A brief Storify demonstrating a typical sort of conversation I have had many times over the past year, with members of the data journalism community. I have yet to come away without answers to my questions or new ways of trying things.

Because this blog isn’t self-hosted, you’ll have to click on the image below to see the proper interactive version of the Storify.

Data journalism: a conversation (with tweets) · henryctaylor · Storify

Got some messy data that you need to clean up? Google Refine (technically known as Open Refine, but no one calls it that) is probably your best bet.

Using Google Refine, you can quickly transform unformatted, unrefined data like this: 

Screen Shot 2013 05 06 at 18 22 00

…into a formatted, column-separated table in Excel, like so:

Screen Shot 2013 05 06 at 18 22 11

The example I’m using isn’t a particularly good one, as it wouldn’t take long to copy, paste and edit the data in Excel, or even manually type the data out by hand, but the cleanup techniques work wonders if you’re working with a large dataset that contains lots of rows and/or columns.

To start with, download and install Refine, and open it up (it launches in your default browser). Head over to http://www.thepaperboy.com/uk-top-10-newspapers.cfm, then select and copy the “Top 10 UK Daily Newspapers” data, including the title.

In Refine, click on Create Project, then Clipboard, and paste your data into the box. Then click Next.
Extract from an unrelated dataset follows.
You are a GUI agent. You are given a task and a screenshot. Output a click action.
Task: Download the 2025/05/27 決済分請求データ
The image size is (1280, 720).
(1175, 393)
Your project should now look something like this:

Screen Shot 2013 05 06 at 18 34 49

Don’t worry about any of the options in the bottom half of the window; for now just change the project name from “clipboard” to something else and click Create Project. 

Your data has now been imported into Refine, and should look like this:

Screen Shot 2013 05 06 at 18 37 18

As you can see, there are some problems with our data, and it needs a bit of cleaning up before any visualisation can take place.

Problems:

  1. All of the data is in one column
  2. The current column is incorrectly named
  3. The 1st row “Top 10 UK Daily Newspapers” isn’t needed
  4. Unnecessary parentheses around each circulation figure
  5. Numbers before each newspaper name


Problem 1: All of the data is in one column

Refine allows you to split an existing column into 2 or more columns. A column can be split by what’s known as a “separator”, which simply means a character, or number of characters, that appear in each row. We can see that for each row of data, between the end of the newspaper name and the start of the circulation figure, we have a left parenthesis. This is our separator.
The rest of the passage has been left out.